■ **DATA ENTRIES**:
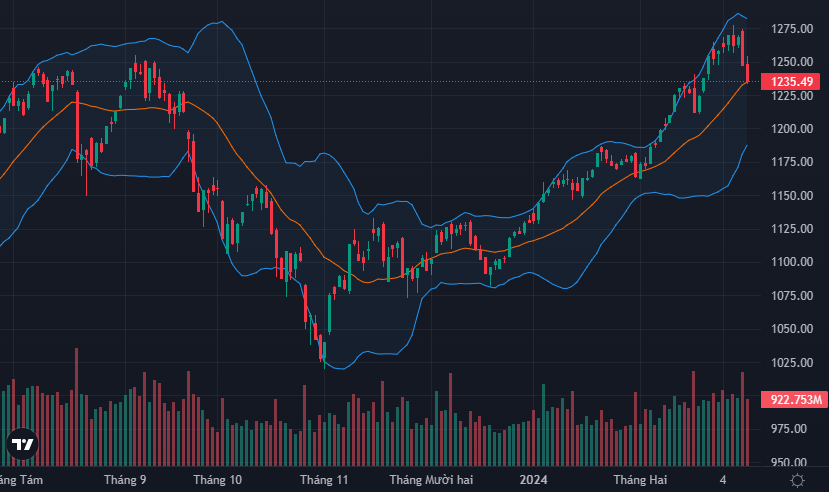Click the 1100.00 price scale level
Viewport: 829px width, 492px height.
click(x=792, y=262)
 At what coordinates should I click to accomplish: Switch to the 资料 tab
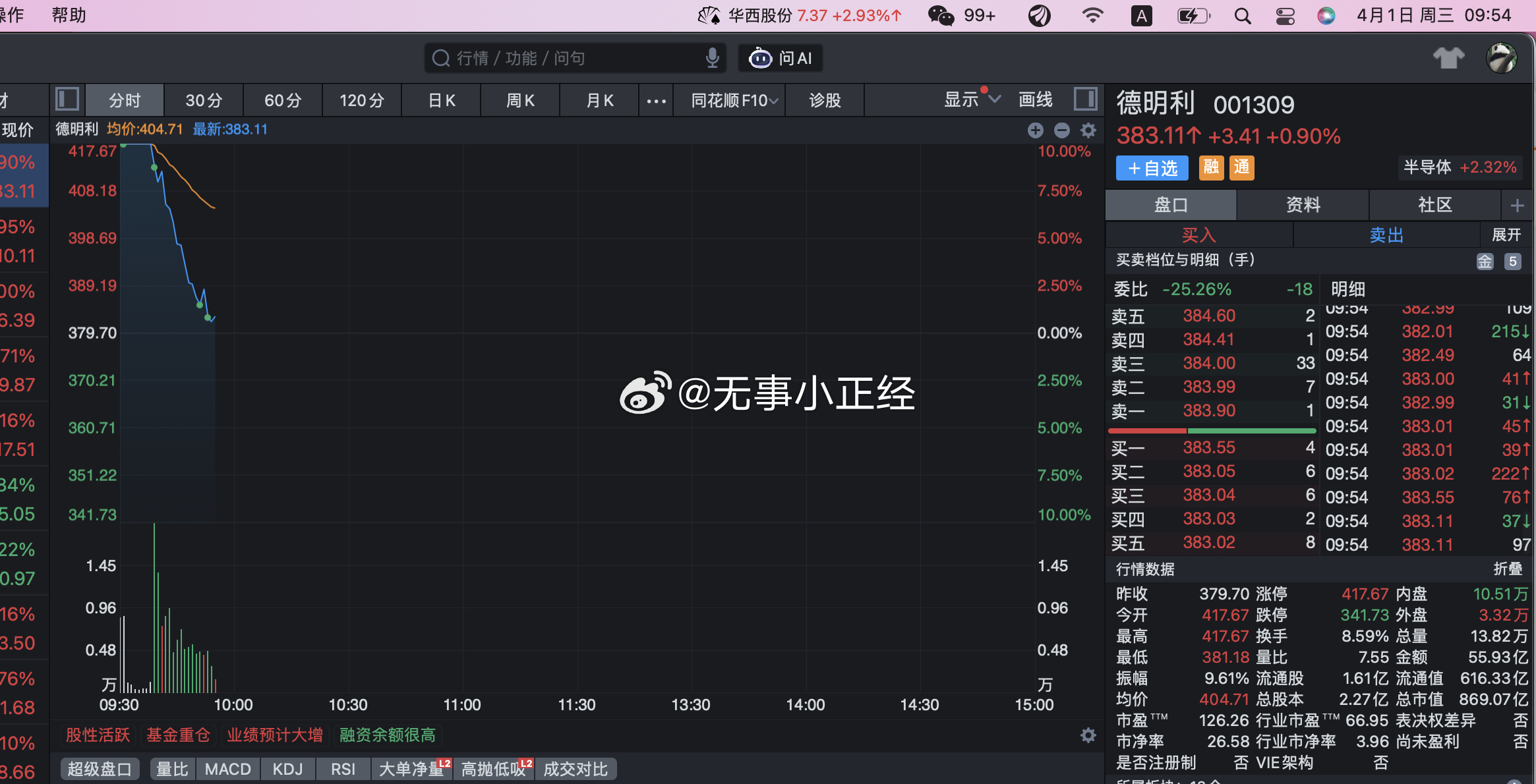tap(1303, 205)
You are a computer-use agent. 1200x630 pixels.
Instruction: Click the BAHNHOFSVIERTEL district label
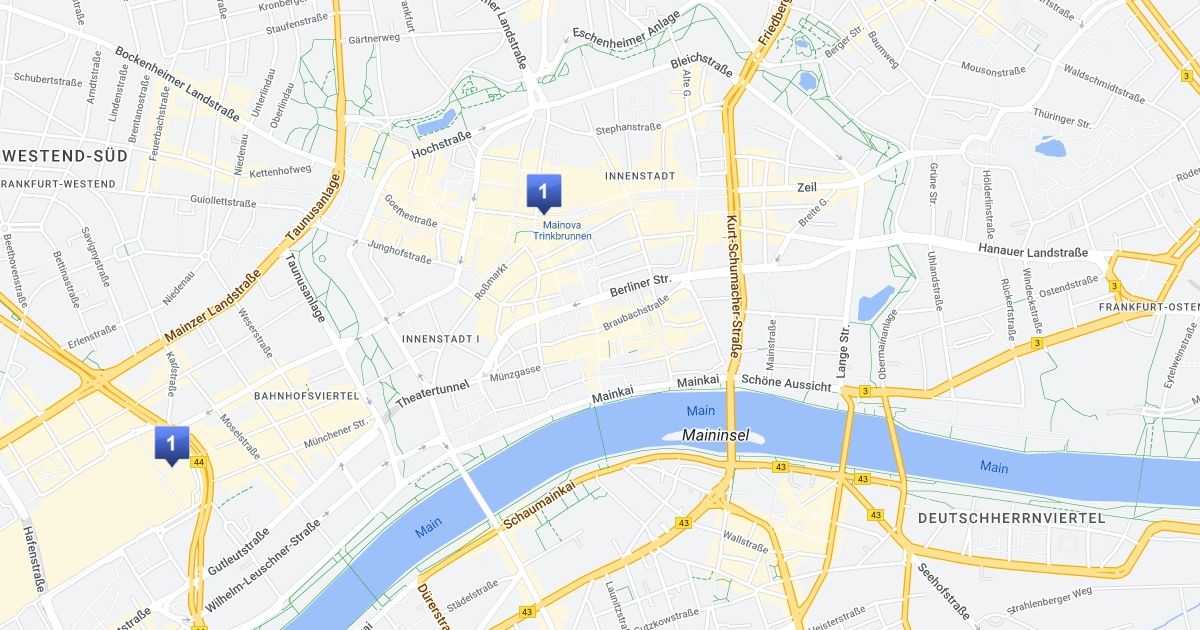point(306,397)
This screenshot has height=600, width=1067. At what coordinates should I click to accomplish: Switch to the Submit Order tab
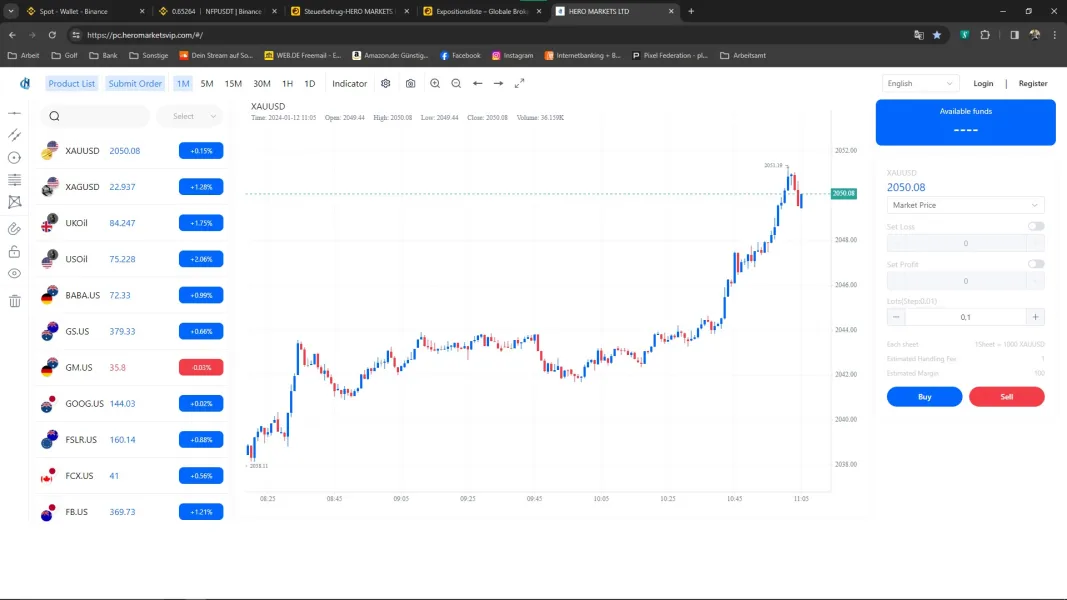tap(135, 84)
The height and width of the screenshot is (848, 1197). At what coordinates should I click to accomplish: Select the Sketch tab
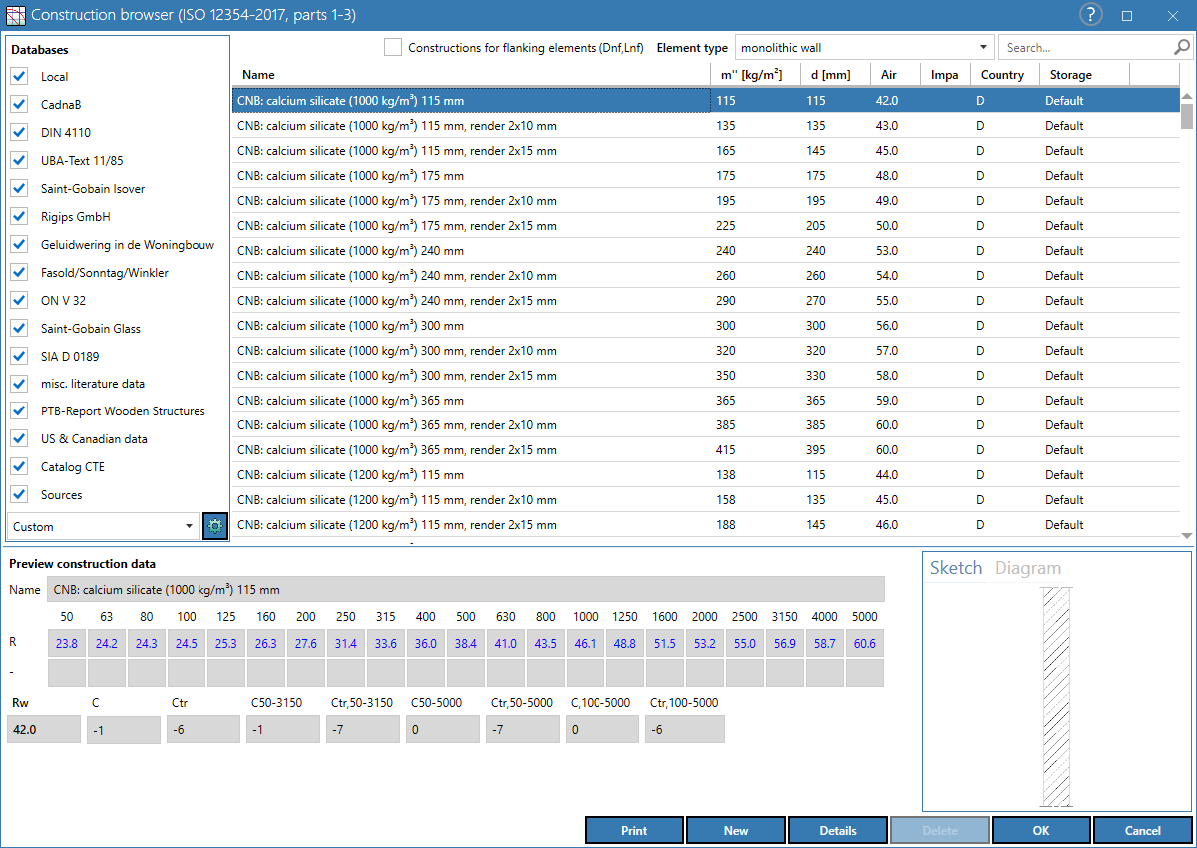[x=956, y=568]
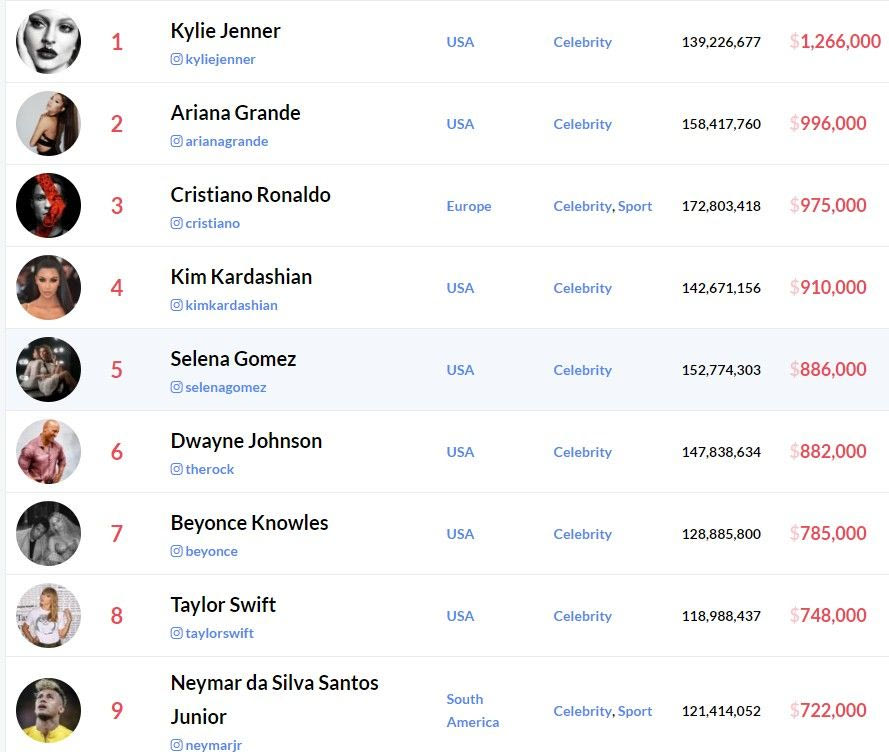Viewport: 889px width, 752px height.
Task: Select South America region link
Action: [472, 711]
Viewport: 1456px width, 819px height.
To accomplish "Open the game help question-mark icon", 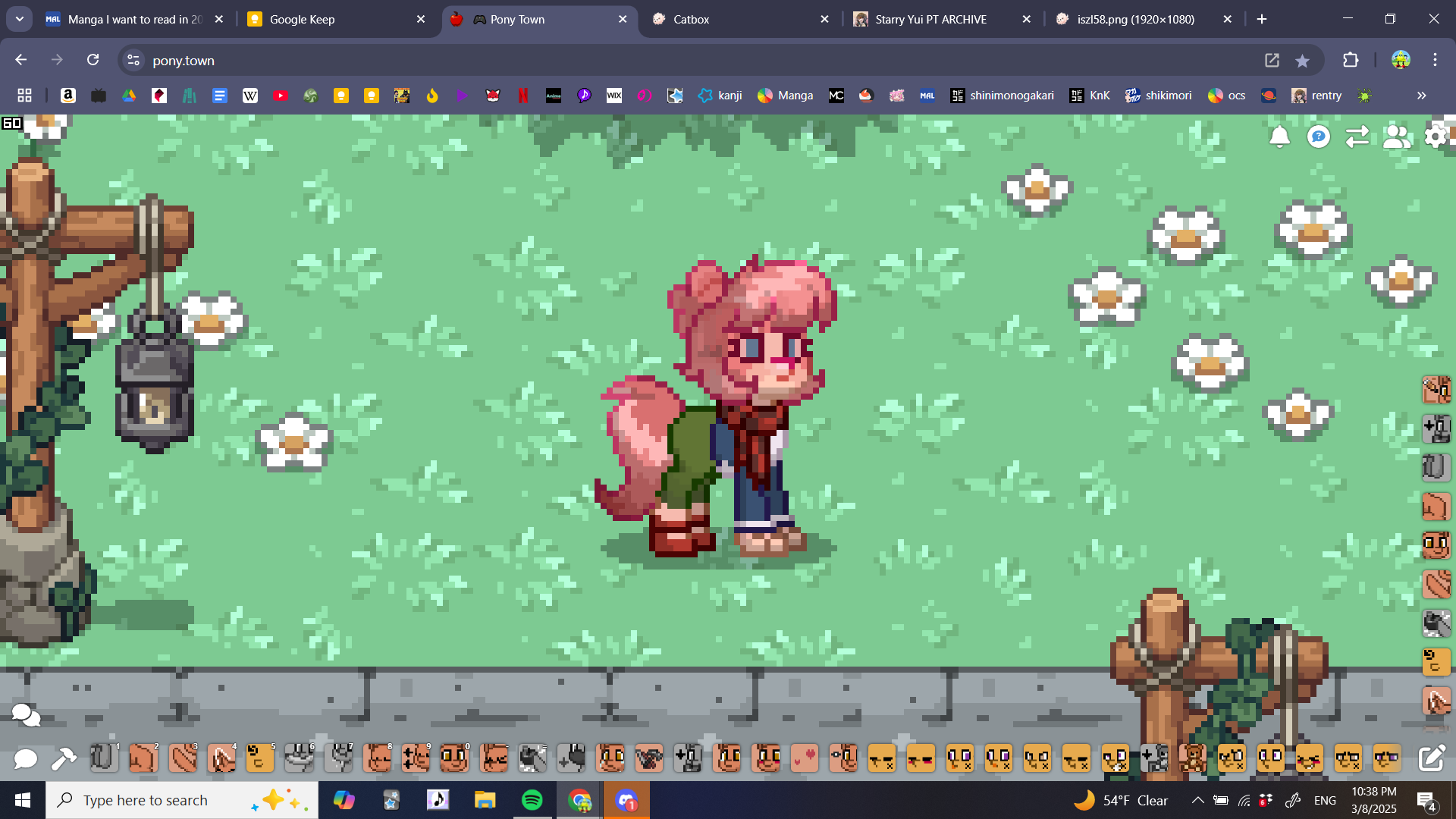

■ **GOAL OF THE EXERCISE**: Can you repeat every entry above line for line, leaving out the pictures?

■ **COMPLETE ANSWER**:
Click the 1100.00 price scale level
Viewport: 829px width, 492px height.
click(x=792, y=262)
 At what coordinates should I click to accomplish: Switch to the 资料 tab
tap(1303, 205)
You are a computer-use agent. 1200x630 pixels.
Instruction: Click the BAHNHOFSVIERTEL district label
point(306,397)
This screenshot has height=600, width=1067. At what coordinates should I click to accomplish: Switch to the Submit Order tab
tap(135, 84)
The height and width of the screenshot is (848, 1197). At what coordinates should I click to accomplish: Select the Sketch tab
[x=956, y=568]
Viewport: 889px width, 752px height.
Task: Select South America region link
Action: [472, 711]
Viewport: 1456px width, 819px height.
To accomplish "Open the game help question-mark icon", 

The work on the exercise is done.